"""
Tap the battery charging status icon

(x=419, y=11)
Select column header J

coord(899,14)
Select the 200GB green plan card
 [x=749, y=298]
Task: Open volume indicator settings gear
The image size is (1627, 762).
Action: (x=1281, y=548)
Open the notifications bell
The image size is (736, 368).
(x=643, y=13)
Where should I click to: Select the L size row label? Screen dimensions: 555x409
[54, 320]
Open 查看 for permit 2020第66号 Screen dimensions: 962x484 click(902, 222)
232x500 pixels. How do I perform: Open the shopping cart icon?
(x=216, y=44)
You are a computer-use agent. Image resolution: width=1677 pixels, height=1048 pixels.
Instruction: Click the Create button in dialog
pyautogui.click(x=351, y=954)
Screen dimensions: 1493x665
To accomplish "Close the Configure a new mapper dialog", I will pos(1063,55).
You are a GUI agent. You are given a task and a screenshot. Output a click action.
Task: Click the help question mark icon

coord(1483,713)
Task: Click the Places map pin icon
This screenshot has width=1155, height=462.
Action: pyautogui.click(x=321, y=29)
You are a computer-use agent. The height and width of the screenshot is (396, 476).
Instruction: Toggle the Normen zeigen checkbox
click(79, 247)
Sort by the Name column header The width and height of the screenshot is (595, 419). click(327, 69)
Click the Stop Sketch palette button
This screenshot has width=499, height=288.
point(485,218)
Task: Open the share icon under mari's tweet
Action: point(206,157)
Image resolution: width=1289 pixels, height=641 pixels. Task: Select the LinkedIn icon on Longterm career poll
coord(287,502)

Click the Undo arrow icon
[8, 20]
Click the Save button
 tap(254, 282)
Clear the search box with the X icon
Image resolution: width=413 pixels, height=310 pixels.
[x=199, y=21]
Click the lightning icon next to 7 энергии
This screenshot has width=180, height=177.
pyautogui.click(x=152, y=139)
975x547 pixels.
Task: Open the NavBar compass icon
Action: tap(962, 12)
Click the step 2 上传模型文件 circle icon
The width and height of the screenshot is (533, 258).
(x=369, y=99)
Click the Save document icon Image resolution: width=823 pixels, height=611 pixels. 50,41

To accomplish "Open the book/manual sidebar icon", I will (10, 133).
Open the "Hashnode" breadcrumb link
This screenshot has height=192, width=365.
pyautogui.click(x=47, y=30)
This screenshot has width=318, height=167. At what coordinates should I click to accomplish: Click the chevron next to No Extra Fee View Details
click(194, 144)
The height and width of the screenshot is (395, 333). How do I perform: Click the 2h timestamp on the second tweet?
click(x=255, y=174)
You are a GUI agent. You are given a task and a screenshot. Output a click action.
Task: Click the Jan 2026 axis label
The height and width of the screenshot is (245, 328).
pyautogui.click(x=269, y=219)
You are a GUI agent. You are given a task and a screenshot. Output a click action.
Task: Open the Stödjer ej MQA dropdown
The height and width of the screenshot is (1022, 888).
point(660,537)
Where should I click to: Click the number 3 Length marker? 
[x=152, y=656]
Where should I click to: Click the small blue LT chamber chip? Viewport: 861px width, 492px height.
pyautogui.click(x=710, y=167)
"""
→ TO DO:
Print all of the entries exactly as they are written.

→ EXERCISE RESULT:
Tap the battery charging status icon

(x=419, y=11)
Select column header J

coord(899,14)
Select the 200GB green plan card
 [x=749, y=298]
Task: Open volume indicator settings gear
The image size is (1627, 762).
Action: (x=1281, y=548)
Open the notifications bell
The image size is (736, 368).
(x=643, y=13)
Where should I click to: Select the L size row label? Screen dimensions: 555x409
[54, 320]
Open 查看 for permit 2020第66号 Screen dimensions: 962x484 click(902, 222)
232x500 pixels. How do I perform: Open the shopping cart icon?
(x=216, y=44)
You are a computer-use agent. Image resolution: width=1677 pixels, height=1048 pixels.
Instruction: Click the Create button in dialog
pyautogui.click(x=351, y=954)
Screen dimensions: 1493x665
To accomplish "Close the Configure a new mapper dialog", I will pos(1063,55).
You are a GUI agent. You are given a task and a screenshot. Output a click action.
Task: Click the help question mark icon

coord(1483,713)
Task: Click the Places map pin icon
This screenshot has width=1155, height=462.
Action: pyautogui.click(x=321, y=29)
You are a computer-use agent. The height and width of the screenshot is (396, 476).
Instruction: Toggle the Normen zeigen checkbox
click(79, 247)
Sort by the Name column header The width and height of the screenshot is (595, 419). click(327, 69)
Click the Stop Sketch palette button
This screenshot has width=499, height=288.
point(485,218)
Task: Open the share icon under mari's tweet
Action: point(206,157)
Image resolution: width=1289 pixels, height=641 pixels. Task: Select the LinkedIn icon on Longterm career poll
coord(287,502)

Click the Undo arrow icon
[8, 20]
Click the Save button
 tap(254, 282)
Clear the search box with the X icon
Image resolution: width=413 pixels, height=310 pixels.
[x=199, y=21]
Click the lightning icon next to 7 энергии
This screenshot has width=180, height=177.
pyautogui.click(x=152, y=139)
975x547 pixels.
Task: Open the NavBar compass icon
Action: tap(962, 12)
Click the step 2 上传模型文件 circle icon
The width and height of the screenshot is (533, 258).
(x=369, y=99)
Click the Save document icon Image resolution: width=823 pixels, height=611 pixels. 50,41

To accomplish "Open the book/manual sidebar icon", I will (10, 133).
Open the "Hashnode" breadcrumb link
This screenshot has height=192, width=365.
pyautogui.click(x=47, y=30)
This screenshot has width=318, height=167. At what coordinates should I click to accomplish: Click the chevron next to No Extra Fee View Details
click(194, 144)
The height and width of the screenshot is (395, 333). How do I perform: Click the 2h timestamp on the second tweet?
click(x=255, y=174)
You are a GUI agent. You are given a task and a screenshot. Output a click action.
Task: Click the Jan 2026 axis label
The height and width of the screenshot is (245, 328).
pyautogui.click(x=269, y=219)
You are a GUI agent. You are given a task and a screenshot. Output a click action.
Task: Open the Stödjer ej MQA dropdown
The height and width of the screenshot is (1022, 888).
point(660,537)
Where should I click to: Click the number 3 Length marker? 
[x=152, y=656]
Where should I click to: Click the small blue LT chamber chip? Viewport: 861px width, 492px height.
pyautogui.click(x=710, y=167)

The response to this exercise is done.